Что за парадоксальная ситуация: лишенный наследования Понятовский склоняет германского императора, чтобы тот заставил саксонского курфюрста принять польскую корону, которая столько лет была предметом его собственных мечтаний! Но князь Станислав действует, несомненно, в согласии с королем, потому что заполучить согласие курфюрста Фридриха-Августа IV в то время являлось одной из главных целей польской внешней политики. Четырехлетний сейм стремится таким образом получить международное признание де факто конституции 3 мая. В Дрездене уже месяц сидит польская сеймовая делегация, возглавляемая князем Адамом Чарторыским, которая предпринимает отчаянные шаги, чтобы сломить сопротивление колеблющегося курфюрста. Но ФридрихАвгуст IV чертовски боится могущественной Екатерины и не хочет совать голову в эту корону. Кроме того, его не очень устраивает система престолонаследия, предусмотренная в конституции 3 мая. Он догадывается, почему от наследования устранены его братья, почему это право сохранено только за его дочерью Марией-НепомуценойАвгустой. Саксонский посланник в Варшаве, брюзгливый Эссен, предостерегает, что сейм сам хочет избрать мужа для принцессы и тем самым добиться сильного влияния на трон. Торг затягивается до бесконечности. Не помогают усилия Чарторыского, не помогает вмешательство императора, побуждаемого князем Станиславом.
Ничего странного в этом нет. Одна из дальнейших страниц воспоминаний князя раскрывает "искренность"
намерений императора Леопольда II.
"Позднее Ландриани рассказал мне, что получил от императора приказ сделать все, чтобы склонить курфюрста принять решение. Однако император добавил, что, если бы курфюрст после всего пожелал по-приятельски узнать, что император советует ему на самом деле, тогда Ландриани должен был бы ему сказать, чтобы он лучше не вмешивался в это дело (qu'il ne s'embarque pas clans cette galere). Нужно ли лучшее доказательство, что есть большая политика?"

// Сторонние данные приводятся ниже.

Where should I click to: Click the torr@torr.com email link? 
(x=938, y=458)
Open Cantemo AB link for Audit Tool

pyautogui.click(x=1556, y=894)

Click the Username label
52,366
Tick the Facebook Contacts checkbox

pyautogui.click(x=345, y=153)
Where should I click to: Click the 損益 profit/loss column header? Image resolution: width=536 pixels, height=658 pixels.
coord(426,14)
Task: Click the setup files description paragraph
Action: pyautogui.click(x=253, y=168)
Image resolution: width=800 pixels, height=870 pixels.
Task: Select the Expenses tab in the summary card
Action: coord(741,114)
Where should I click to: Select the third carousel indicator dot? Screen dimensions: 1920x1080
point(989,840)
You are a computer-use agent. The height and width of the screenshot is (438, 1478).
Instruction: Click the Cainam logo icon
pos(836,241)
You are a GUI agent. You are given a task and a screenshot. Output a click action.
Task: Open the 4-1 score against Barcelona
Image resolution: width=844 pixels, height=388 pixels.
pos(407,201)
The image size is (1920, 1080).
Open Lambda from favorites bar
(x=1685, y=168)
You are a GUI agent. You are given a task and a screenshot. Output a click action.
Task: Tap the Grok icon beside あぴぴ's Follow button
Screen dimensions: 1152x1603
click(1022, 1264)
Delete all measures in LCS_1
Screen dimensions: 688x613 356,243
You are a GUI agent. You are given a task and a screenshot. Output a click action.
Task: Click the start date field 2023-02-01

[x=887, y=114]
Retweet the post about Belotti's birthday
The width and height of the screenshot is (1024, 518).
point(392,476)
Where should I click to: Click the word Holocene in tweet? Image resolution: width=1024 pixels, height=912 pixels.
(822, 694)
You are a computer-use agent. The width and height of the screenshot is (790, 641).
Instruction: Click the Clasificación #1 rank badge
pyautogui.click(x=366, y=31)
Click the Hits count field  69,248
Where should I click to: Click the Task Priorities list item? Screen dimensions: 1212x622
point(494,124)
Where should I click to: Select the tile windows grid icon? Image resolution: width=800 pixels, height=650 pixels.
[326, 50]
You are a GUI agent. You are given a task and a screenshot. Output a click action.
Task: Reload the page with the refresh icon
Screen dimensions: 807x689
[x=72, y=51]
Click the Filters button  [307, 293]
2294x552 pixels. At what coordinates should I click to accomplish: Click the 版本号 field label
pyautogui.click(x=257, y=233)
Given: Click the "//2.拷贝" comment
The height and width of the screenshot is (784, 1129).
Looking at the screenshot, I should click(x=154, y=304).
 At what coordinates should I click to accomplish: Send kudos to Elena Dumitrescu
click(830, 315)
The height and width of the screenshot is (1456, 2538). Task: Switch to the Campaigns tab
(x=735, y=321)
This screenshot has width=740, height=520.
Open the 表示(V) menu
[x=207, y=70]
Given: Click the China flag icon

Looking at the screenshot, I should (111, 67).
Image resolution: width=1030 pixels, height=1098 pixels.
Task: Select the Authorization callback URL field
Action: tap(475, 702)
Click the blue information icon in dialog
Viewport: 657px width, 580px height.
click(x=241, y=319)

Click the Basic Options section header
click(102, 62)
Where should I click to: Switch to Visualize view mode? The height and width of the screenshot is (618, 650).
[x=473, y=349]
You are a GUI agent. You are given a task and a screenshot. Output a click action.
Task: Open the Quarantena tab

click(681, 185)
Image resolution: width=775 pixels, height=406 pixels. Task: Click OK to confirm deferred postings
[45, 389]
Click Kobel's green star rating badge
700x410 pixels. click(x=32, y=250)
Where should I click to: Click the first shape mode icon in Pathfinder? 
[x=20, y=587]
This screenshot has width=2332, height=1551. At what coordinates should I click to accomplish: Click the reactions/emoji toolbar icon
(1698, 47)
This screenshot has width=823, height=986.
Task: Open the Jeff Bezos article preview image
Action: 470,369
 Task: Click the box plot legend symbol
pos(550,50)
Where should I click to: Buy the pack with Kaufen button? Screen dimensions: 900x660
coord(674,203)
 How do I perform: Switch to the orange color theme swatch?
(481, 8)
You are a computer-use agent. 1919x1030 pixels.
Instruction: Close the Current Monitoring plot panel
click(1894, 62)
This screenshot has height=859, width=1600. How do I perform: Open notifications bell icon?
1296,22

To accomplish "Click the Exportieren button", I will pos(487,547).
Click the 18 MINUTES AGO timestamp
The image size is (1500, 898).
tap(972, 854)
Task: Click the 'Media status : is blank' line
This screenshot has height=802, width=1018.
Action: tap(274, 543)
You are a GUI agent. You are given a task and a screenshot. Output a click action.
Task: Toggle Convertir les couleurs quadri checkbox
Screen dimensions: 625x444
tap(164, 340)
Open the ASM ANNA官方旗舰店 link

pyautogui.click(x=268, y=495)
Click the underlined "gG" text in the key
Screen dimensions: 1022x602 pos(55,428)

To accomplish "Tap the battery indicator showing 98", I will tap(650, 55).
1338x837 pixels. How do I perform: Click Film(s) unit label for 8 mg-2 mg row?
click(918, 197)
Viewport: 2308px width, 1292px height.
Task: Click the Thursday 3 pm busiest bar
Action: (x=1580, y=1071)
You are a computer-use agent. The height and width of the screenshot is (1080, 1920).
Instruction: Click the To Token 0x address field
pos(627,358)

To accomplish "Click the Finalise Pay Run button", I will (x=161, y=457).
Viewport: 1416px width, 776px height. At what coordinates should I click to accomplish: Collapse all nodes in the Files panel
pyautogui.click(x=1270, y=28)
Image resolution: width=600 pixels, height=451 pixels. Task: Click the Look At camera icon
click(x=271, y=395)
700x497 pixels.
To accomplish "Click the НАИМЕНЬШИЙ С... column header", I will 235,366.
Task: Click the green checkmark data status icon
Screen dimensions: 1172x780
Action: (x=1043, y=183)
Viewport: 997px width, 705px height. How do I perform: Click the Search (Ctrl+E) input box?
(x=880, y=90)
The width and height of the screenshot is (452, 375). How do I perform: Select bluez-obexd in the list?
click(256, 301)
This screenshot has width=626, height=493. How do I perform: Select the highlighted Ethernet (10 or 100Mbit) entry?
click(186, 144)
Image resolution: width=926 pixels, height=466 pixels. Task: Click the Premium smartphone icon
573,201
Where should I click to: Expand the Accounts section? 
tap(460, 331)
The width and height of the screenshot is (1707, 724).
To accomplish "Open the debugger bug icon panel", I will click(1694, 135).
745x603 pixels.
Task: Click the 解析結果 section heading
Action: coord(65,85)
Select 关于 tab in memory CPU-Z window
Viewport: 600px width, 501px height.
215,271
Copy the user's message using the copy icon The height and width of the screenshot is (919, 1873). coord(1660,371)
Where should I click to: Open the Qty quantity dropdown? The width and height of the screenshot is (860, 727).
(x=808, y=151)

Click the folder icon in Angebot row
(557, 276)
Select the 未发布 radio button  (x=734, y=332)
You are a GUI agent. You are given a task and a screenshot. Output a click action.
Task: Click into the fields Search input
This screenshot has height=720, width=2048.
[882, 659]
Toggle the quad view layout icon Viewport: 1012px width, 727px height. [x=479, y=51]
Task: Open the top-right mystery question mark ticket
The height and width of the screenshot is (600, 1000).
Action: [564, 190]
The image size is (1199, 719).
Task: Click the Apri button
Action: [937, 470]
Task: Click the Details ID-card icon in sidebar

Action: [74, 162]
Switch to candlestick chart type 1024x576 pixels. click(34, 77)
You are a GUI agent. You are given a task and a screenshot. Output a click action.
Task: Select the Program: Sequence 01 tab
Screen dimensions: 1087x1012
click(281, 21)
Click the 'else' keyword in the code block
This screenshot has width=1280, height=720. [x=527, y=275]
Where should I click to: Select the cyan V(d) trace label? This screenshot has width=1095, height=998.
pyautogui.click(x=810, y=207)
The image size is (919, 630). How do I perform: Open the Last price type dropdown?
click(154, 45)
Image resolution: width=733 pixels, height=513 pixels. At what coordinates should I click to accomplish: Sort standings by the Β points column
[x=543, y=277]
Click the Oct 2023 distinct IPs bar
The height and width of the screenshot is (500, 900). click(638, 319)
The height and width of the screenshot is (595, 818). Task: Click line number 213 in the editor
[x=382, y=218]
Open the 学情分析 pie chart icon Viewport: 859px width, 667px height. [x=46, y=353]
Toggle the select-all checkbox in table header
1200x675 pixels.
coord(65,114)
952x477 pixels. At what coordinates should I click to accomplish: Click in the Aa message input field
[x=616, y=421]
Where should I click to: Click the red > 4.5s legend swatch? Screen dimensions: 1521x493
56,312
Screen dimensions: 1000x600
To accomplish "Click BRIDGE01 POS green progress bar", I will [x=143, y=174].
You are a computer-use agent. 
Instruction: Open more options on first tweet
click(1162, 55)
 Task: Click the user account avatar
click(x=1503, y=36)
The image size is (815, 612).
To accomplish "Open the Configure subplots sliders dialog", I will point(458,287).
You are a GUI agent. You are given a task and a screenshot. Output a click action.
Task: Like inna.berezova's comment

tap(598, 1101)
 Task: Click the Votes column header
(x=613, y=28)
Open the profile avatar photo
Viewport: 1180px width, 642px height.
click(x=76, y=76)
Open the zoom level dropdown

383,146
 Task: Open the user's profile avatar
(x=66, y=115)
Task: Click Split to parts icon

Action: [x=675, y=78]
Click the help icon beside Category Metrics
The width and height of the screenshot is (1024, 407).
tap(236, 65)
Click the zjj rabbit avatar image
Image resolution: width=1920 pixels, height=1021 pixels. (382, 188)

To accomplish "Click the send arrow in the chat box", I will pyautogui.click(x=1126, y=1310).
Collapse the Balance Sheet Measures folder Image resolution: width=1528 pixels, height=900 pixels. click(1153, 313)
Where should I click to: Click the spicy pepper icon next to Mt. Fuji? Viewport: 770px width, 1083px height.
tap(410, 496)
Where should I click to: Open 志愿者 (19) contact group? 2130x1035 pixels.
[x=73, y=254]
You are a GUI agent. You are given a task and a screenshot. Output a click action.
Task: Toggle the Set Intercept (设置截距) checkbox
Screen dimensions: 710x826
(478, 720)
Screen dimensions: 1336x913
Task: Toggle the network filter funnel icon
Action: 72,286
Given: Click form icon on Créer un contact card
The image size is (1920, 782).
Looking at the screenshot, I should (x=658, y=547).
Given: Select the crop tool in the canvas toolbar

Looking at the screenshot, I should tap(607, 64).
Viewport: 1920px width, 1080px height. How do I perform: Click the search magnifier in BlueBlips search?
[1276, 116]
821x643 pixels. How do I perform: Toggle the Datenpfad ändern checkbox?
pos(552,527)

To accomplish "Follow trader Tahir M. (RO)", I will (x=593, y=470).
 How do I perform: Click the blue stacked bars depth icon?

Это полное горечи восклицание, заключающее венскую дипломатическую миссию, одновременно является прощанием с "большой политикой" на долгое время. Прибыв в Рим, князь по уши уходит в беззаботную атмосферу любимого города. Величественный вид залитой солнцем пьяцца ди Спанья, тенистая тишина ватиканских садов, веселый гул цветочных базаров на пьяцца деи Фьори, прохлада мраморных залов виллы Боргезе и Капитолия возвращают ему утраченное душевное равновесие.
Целительное римское солнце помогает ему прийти в себя от мучительного похмелья после варшавских событий.